Ammetto di avere pensato al caso sociale, ma solo perché devo assolutamente farmi uccidere da del sano gossip per dimenticarmi di Marco.

«Mai sentito nominare» confessa Saul, mentre lo inseguo per Nomi con pennelli e tavolozze. «Ma si chiama davvero così?»

Suppongo.

«Si definisce aspirante pittore e frequenta l'Ateneo di Lettere» noto, rischiando di inciampare nel marciapiede e di cospargere i sampietrini di chine rosse. «Come puoi non conoscerlo?»

«Quel tizio ha un nome più artistico del mio» sbotta Saul. «Io mi chiamo come una tragedia di Alfieri, lui non si accontenta di Dante. Ci aggiunge pure lo Zeno di Svevo e un cognome da Richiamo della Foresta

Pessima idea parlare a Saul di Zeno. Per il restante pomeriggio degustiamo cioccolate calde di diverse tonalità, con la scusa di voler conoscere ogni sfumatura di colore, dal marrone fondente al bianco latte. E a ogni sorso Saul non fa che lamentarsi perché il nome del "rivale" è più altisonante del suo.

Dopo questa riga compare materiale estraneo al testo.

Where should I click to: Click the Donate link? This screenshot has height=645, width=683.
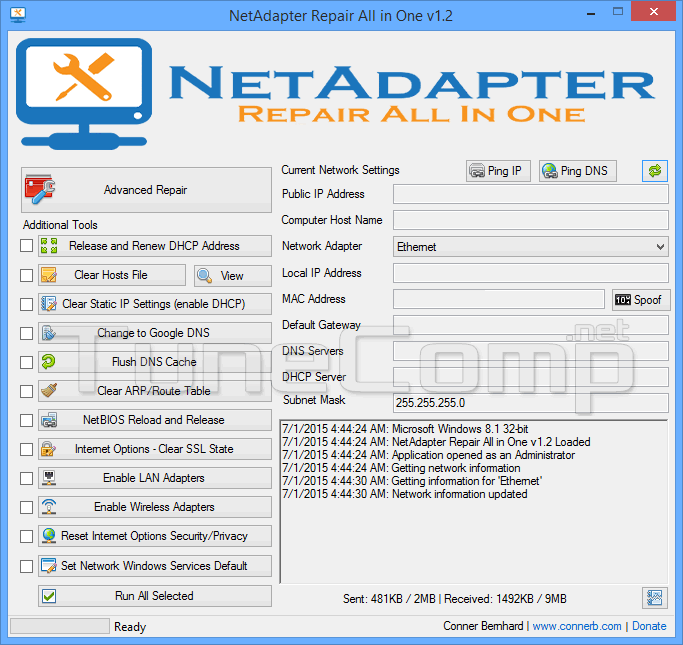point(649,626)
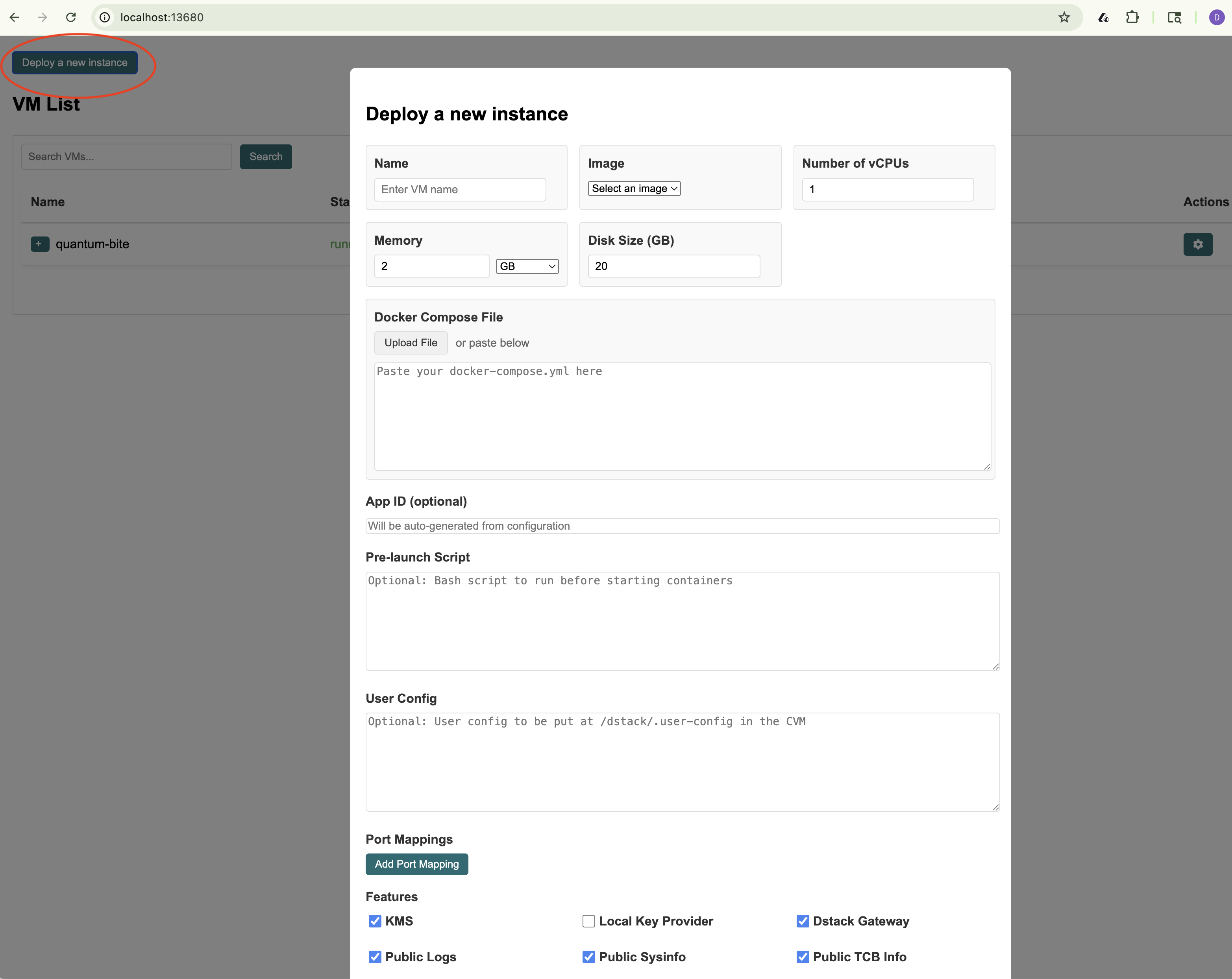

Quanto a me, i monologhi di Saul innescano la ruota dei pensieri ed è un carro che corre talmente in fretta da portarmi subito da Marco. Mi schianto con mille domande da porgli: che stai facendo? Ti manco? L'università?

Quello stesso pomeriggio compro una Moleskine su cui svuotare i miei pensieri. Ho bisogno di trasformare in inchiostro quegli stormi di frasi che mi starnazzano in testa, come se solo scrivere il nome di Marco, da qui all'infinito, potesse limare la distanza che mi impedisce di vederlo.


Sto per scriverti tutto quello che vorrei dire e non posso, per colpa di una sfida che io stessa ho lanciato. Stefano mi ha detto che imporre un divieto aumenta il desiderio e come sempre ha dimostrato di essere più saggio di Nonna Salice in Pocahontas.